What the task asks:
Where in the listing does the word "Identify" appear? Report each line that holds it.

----- Entries supplied -----

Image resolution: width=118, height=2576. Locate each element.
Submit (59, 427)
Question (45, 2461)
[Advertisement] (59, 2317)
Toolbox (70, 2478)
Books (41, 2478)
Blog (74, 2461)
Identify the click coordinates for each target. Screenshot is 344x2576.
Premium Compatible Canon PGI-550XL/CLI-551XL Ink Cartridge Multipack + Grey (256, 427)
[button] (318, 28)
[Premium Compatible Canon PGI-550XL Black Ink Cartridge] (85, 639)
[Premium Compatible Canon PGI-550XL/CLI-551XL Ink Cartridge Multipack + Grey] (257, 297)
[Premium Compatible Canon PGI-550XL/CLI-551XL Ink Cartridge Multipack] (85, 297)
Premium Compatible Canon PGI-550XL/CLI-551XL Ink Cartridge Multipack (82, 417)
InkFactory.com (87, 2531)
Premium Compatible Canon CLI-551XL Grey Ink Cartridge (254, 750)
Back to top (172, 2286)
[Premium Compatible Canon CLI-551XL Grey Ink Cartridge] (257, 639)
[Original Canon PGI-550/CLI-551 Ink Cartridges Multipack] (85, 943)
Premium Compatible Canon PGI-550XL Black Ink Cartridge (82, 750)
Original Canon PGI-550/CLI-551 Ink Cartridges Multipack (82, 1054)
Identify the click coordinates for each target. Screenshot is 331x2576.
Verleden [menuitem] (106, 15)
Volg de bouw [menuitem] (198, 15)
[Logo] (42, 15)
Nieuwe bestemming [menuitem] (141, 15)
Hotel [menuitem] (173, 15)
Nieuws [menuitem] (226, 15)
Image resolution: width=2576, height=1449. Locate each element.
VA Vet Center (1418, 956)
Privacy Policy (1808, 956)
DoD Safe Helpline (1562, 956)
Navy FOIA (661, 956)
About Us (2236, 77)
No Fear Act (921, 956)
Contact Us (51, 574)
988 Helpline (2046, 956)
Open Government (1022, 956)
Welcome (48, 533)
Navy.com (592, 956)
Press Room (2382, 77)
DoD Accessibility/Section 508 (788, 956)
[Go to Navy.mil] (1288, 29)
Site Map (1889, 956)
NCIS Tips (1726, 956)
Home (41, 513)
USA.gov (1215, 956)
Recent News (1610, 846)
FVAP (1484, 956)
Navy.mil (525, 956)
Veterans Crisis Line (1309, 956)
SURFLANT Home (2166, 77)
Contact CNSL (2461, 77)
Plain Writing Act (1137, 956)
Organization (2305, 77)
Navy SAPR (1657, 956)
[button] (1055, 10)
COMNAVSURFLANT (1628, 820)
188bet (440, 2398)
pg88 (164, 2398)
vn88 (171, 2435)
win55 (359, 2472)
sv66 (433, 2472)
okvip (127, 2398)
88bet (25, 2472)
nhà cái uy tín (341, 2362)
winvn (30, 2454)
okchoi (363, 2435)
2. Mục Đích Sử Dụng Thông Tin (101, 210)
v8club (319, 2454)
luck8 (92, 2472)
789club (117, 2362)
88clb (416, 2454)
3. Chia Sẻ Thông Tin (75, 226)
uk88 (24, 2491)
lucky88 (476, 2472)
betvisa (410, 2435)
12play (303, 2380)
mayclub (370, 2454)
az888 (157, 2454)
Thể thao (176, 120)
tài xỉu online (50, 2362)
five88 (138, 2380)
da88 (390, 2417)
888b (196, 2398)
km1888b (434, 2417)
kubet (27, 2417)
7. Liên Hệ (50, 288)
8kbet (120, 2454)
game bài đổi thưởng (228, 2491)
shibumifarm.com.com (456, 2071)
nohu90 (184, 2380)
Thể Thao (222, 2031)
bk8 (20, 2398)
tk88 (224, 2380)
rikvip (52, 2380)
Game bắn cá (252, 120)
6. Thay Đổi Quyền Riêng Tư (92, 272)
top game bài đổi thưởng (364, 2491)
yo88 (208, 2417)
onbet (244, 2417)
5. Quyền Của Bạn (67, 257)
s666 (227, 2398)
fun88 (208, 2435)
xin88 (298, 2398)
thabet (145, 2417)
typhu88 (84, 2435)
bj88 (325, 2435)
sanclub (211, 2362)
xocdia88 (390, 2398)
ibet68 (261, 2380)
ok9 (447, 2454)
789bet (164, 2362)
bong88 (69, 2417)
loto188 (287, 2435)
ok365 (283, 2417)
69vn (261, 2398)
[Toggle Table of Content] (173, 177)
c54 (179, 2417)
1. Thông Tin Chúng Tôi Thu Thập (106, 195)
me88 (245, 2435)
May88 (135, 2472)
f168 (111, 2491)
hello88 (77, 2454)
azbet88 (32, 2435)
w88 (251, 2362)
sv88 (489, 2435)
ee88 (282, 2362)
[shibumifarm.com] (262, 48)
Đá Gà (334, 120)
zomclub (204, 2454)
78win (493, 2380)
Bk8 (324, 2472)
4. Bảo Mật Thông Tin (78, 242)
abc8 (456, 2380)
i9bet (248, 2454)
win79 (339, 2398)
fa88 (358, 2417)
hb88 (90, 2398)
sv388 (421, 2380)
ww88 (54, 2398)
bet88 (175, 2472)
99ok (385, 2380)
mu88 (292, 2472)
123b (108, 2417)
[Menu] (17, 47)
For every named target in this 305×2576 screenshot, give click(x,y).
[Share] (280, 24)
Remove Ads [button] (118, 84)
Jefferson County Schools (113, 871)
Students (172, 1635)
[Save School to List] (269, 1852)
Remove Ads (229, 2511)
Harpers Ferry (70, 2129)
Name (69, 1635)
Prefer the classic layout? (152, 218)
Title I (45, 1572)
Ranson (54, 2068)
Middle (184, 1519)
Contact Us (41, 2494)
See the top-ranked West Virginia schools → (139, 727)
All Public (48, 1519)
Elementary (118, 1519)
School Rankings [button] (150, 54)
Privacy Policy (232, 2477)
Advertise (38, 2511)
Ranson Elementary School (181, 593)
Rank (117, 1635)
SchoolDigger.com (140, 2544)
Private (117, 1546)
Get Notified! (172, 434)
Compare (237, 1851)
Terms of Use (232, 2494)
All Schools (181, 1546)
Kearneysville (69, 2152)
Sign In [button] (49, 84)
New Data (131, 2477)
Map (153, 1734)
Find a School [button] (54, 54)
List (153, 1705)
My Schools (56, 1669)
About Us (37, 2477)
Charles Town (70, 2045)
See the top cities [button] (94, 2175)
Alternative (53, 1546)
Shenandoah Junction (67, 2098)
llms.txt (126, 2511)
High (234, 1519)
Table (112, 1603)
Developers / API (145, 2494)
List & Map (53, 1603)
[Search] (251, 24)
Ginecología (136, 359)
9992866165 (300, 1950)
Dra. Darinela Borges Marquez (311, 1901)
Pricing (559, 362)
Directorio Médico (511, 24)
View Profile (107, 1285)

-----

Solution to the problem:
Identify the click coordinates for each target. Screenshot is 344x2576.
Identify the click coordinates for each target. Screenshot is 331x2576.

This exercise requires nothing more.